As he got closer, more details struck out about the little house. Like the fact that half of it was burned down.

That was a detail he didn’t miss. Especially as he got closer. A one story, rustic looking cabin with shuttered windows, and a stone block chimney. At least there looked like a small stream nearby, because it didn’t look like they had electrical hookups here. Maybe a generator behind the back, he wondered. Also, the wood was purple, maybe from some strange stain or resin.

Standing in front of it, It looked like something epic had happened here.

The door of the structure was off its hinges and in two pieces, with several axe markings on its surface. There were multiple foot marks trampled into the mud in front of the entrance. Curiously, the burn damage looked like it was on the far side near the stone chimney.

He stepped in, and slowly let his eyes adjust to the change in light.

The inside was worse. The floor looked to be the same as the walls, roughly split logs. If you ignored all the coagulated blood, you could call it a real fixer-upper. He blinked, his enthusiasm momentarily stilted.

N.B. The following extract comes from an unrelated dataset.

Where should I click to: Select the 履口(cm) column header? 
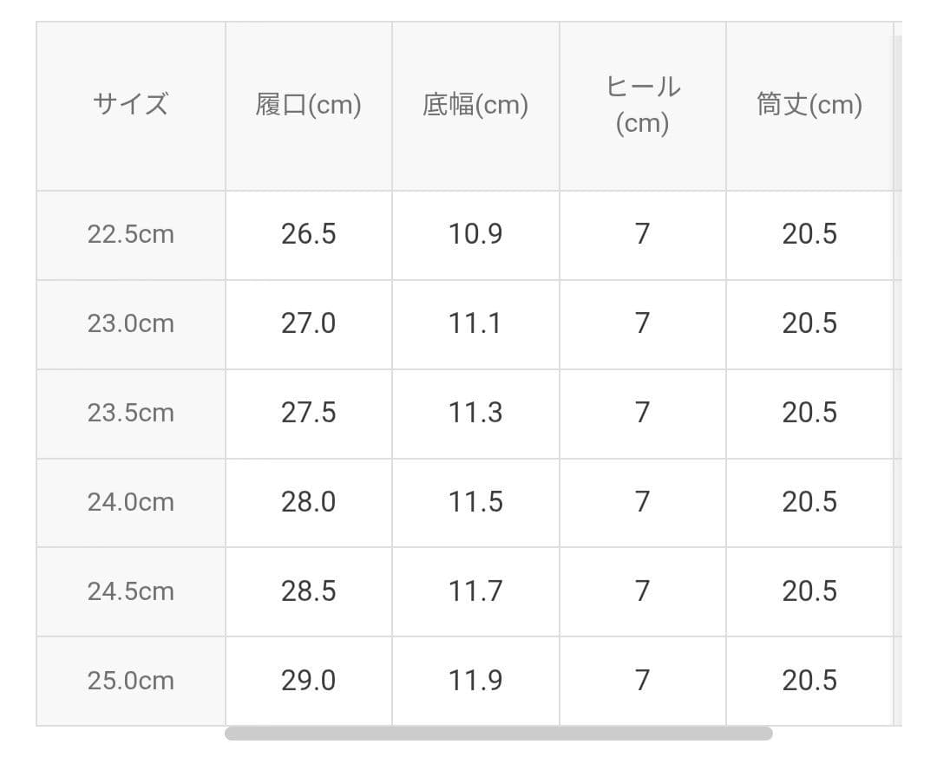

“Yeap, upturned table, small tracks of blood, every single container visible raided and tossed for food. Raccoon’s out here and fucking scary.”

He turned back to the front of the house.

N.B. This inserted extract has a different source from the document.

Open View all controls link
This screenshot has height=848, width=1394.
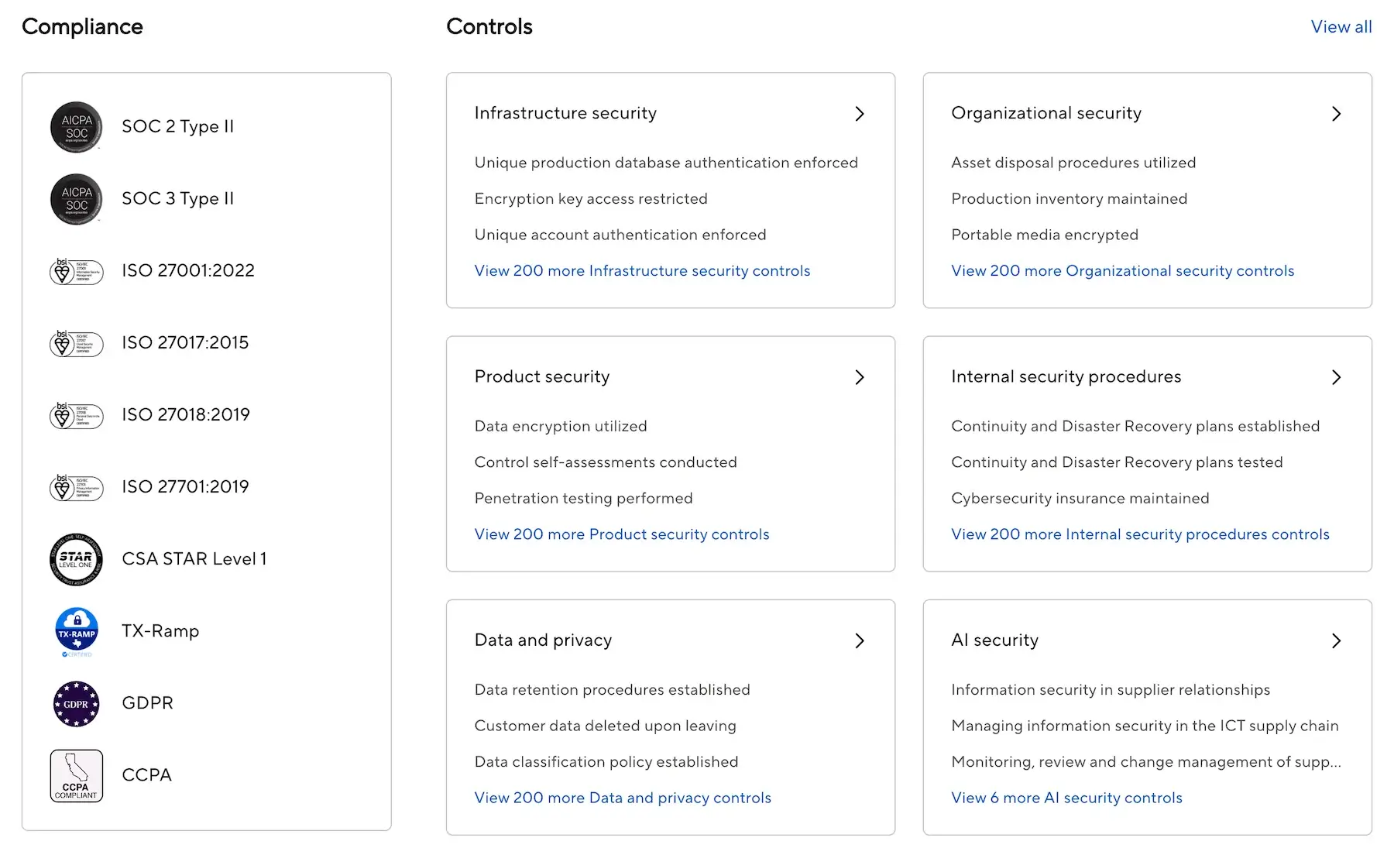[1341, 27]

“Aiiieeeeeyyyeeeee!” Letting out a distinctly unmanly scream, he jumped back from the corpse that was hanging from the wall near the broken door.

Deciding the corpse wasn’t going to move, he calmed himself back down. And then looked around to see if anyone noticed. Silence hung around the cabin.

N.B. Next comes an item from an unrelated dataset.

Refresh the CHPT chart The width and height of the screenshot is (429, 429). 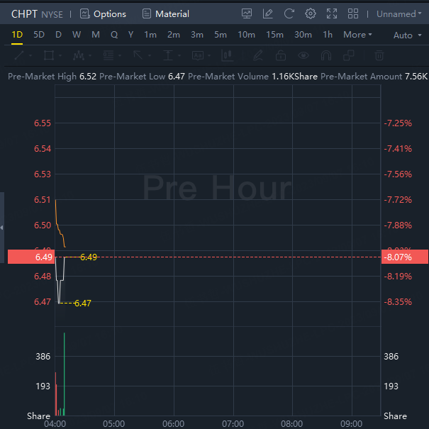(289, 13)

The body was green. And very frozen. It hung from the wall by a hatchet which had pierced through its chest into the wall behind it, the hatchet’s handle broken and splintered.

Long pointed ears, at least three times normal size. Pointed teeth like a wolf. It was wearing simple furs that he realized he could smell even through the cold. It had definitely evacuated its bowels.

“Okay that fucking tears it.” He laid it out in his head.

Item: purple trees and unfamiliar landscape.

Item: tear in god damn space-time.

Item: actual goblins and violence.

Item: low tech cabin and no roads to speak of.

Synopsis: He was either in the wrong place, or the wrong time. Or both. There was always both.

“Yea, no god damn way this is Earth.” He felt a horrible drop in the pit of his stomach.

He had felt it coming the entire time, like an amusement ride that clanks you slowly to the top of a huge precipice. But it hadn’t been real until he said it out loud. Well, the goblin corpse had helped with that, he supposed.

The entire time he knew in his bones that he wasn’t home. And there didn’t look like any feasible way to ever get back to anything that he knew or loved.

The silence held for a long spell, the wind blowing through the holes in the cabin.

He suddenly brightened up again at a sudden thought.

The goblin corpse was also wearing shoes.